------ Data provided ------

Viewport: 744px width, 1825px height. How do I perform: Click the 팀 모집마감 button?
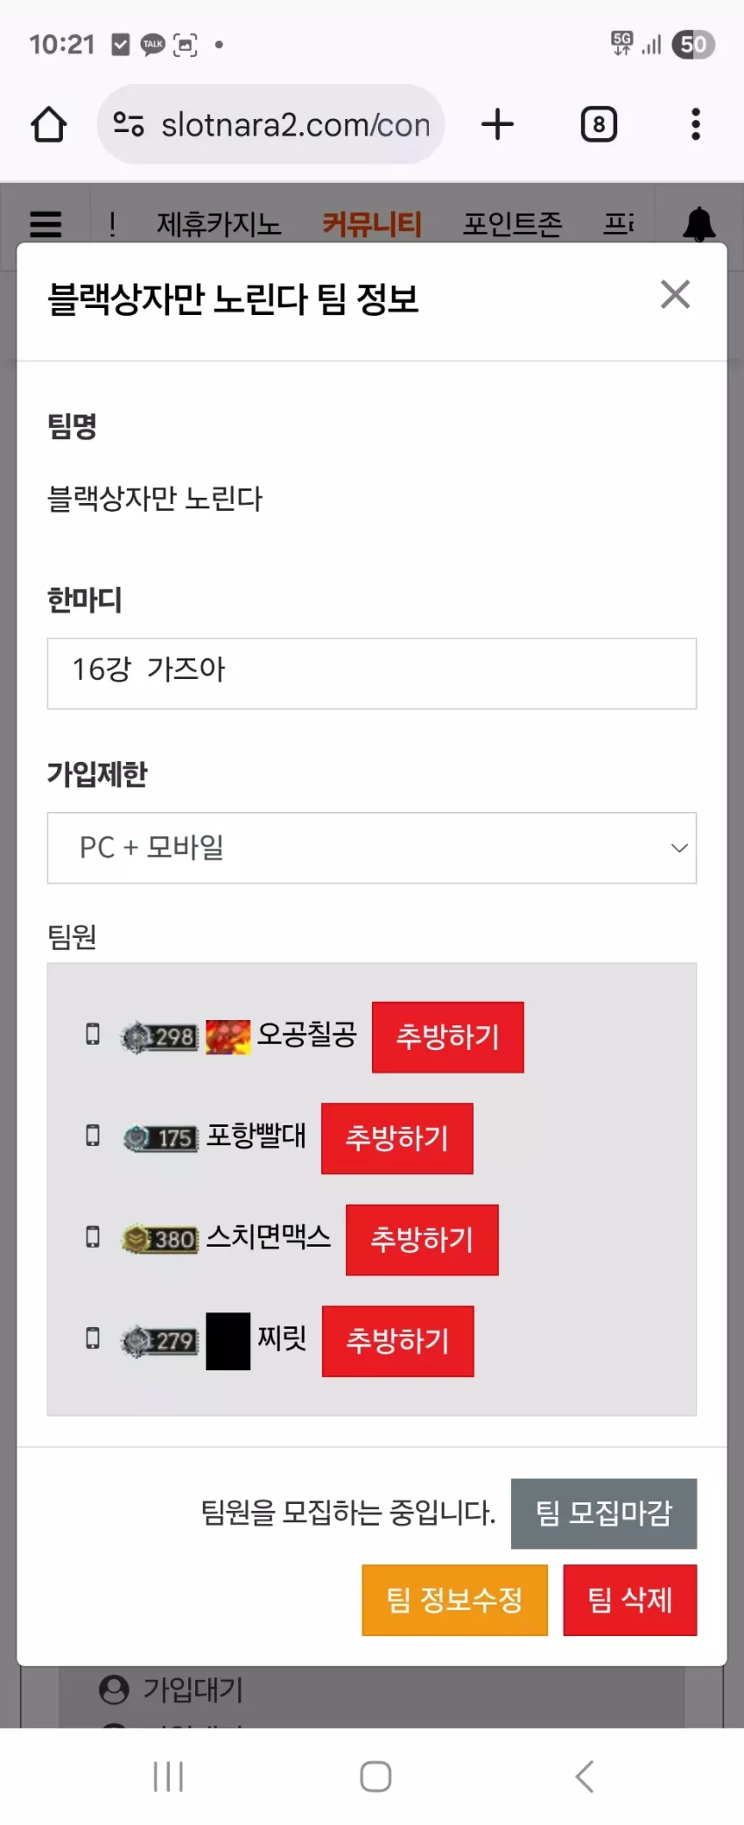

------
------ Data provided ------

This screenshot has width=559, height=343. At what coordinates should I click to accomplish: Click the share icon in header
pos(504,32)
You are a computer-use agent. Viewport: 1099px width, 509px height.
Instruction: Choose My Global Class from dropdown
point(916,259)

------
------ Data provided ------

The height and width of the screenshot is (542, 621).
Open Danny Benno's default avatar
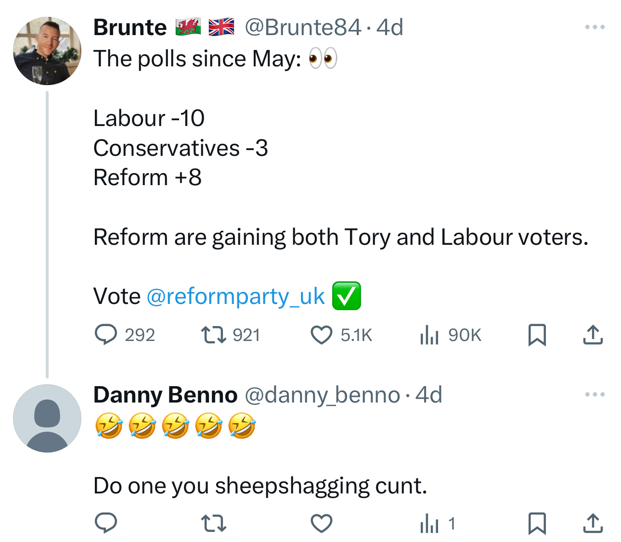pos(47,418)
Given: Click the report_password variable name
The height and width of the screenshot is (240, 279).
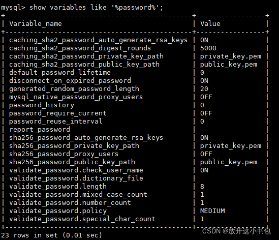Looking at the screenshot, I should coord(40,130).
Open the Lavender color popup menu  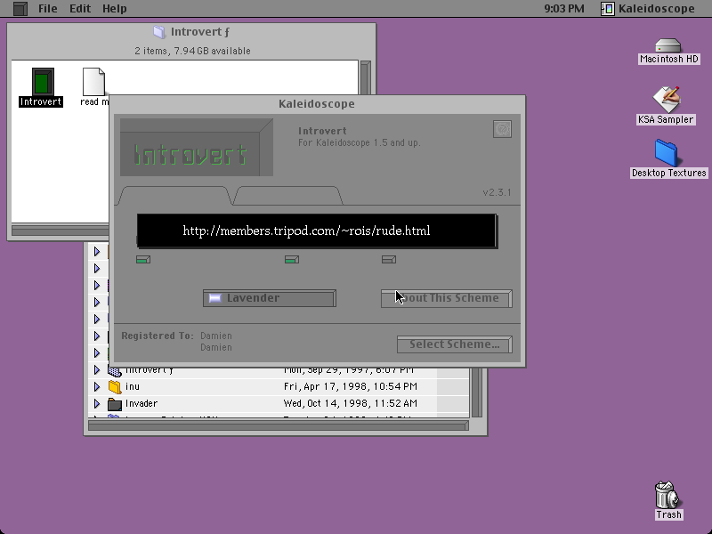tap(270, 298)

------

What is expected: The expected answer is one number: the count of lines in the listing that include the string "Viewport".

Output below: 2